Beginner’s guide to pour-over with Kone and Chemex

We designed the Kone not only to make delicious coffee, but also to be easy for anyone to use. If you already make pour over coffee at home, we suggest starting with your normal recipe. You’ll find our unique hole size and pattern allows you to approach brewing just like you’re using a paper filter. 

Want to try a recipe we love? Or maybe you’re new to pour over and looking for a good starting point? Check out our recipe below:

Basic Kone recipe

Equipment needed:

  • Able Kone
  • 6, 8,or 10-cup Chemex, or Kone brewing system, or anything that fits the Kone
  • A scale that’s accurate in grams (Don’t have one? No worries! We’ve added alternate measurements below.)
  • A timer

Our favorite recipe (makes 2-3 cups):

  • 50 grams of coffee (about 3.5 tablespoons)
  • 750 grams (or ml) of water (about 3 cups)
  • 4:00 total brew time

First, boil your water. Water is important - we talk about it frequently (water quality plays a big role in the flavor of your coffee!), but a good starting point is making sure your water tastes great when you drink it.

While the water’s boiling, grind your coffee to a medium fine grind (think: coarse sea salt). A quality burr grinder is best if you have one — but regardless of grinder, you’ll get the best results if your grounds are evenly sized, without too many big pieces or small fines.

Place your ground coffee in the Kone. Now is a great time to stick your nose in there and smell the goodness! You’ll be drinking this deliciousness soon.

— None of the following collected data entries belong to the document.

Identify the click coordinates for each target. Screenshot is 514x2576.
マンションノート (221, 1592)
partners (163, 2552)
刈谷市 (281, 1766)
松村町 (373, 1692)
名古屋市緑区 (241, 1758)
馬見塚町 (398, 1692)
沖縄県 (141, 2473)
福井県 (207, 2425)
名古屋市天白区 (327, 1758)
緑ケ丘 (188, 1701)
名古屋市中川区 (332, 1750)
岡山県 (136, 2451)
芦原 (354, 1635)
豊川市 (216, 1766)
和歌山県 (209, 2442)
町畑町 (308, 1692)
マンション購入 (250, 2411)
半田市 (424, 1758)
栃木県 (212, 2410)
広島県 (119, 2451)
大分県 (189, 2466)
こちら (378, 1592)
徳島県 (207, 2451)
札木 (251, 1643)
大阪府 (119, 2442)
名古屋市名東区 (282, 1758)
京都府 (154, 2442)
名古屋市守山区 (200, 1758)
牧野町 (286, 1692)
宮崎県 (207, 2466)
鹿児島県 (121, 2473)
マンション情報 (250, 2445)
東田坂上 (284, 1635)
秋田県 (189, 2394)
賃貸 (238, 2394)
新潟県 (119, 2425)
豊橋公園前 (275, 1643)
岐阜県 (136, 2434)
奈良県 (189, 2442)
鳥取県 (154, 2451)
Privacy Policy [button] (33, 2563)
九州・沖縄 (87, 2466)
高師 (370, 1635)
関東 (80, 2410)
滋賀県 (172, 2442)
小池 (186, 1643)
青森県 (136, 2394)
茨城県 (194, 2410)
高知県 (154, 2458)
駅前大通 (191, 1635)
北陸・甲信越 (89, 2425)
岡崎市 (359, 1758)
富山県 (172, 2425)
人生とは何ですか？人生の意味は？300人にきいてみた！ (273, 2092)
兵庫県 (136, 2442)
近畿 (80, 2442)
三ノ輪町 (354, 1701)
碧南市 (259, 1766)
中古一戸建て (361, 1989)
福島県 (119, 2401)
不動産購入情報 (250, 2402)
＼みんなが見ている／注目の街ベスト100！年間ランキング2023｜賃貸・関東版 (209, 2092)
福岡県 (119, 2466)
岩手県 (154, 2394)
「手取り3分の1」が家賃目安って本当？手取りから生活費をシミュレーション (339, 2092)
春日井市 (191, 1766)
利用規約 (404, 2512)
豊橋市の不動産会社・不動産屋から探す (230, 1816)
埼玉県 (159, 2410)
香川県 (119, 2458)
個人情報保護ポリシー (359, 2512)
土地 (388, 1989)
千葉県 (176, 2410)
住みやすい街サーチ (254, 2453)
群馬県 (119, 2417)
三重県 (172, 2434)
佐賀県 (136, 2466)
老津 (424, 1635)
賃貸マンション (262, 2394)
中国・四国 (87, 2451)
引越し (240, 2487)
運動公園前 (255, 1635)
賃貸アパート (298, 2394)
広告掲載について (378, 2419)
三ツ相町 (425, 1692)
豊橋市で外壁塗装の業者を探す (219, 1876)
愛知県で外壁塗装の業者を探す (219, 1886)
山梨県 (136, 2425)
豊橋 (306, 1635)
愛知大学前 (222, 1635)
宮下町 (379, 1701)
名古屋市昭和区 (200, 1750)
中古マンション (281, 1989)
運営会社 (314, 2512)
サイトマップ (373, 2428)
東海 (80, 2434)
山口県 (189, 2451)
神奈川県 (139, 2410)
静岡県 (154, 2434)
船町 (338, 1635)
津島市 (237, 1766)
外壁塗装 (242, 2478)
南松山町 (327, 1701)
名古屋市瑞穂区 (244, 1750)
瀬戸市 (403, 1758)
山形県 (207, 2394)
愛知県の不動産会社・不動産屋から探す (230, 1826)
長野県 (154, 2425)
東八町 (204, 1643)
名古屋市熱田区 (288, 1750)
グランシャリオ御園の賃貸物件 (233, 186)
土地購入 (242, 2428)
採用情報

Start your timer, and pour about 100 grams (a little under 1/2 cup) of water slowly over the bed of coffee grounds. We like water just off boil, but anything above 200F will get the job done.

After you’ve poured that first 100 grams of water, let your coffee rest for 30-45 seconds. See any bubbles forming? This is CO2 escaping from your coffee grounds and it’s a sign of freshly-roasted coffee. This 30-45 second rest — called the “bloom” — allows that CO2 to escape, making room for water to enter and extract maximum flavor.

After the bloom, or when it looks like most of the water from your initial pour has drained, start gently pouring water  on the coffee bed. Your goal is to use up all of your water by 3:00-3:30, so pour evenly, pausing when the coffee bed gets high, and resuming when the bed looks like it’s getting low.

This is a fun time to experiment with technique: you can pour in the center the entire time, or you can make gentle, concentric circles. Find the pouring style that feels and tastes best to you. As for us? We stay mostly in the middle when we pour, moving out to the edges every once in a while to make sure all of the grounds are saturated.

Ideally, your coffee should finish draining around 4:00. If it finishes a little fast or takes a little longer, that’s ok! Different coffees and different grind sizes will slow down or speed up the process. The important thing is that it tastes great.

Remove the Kone, and compost the grounds. If you want a cleaner cup, let the Chemex sit for a minute — this will allow some of the fines to settle. Then pour gently. Enjoy!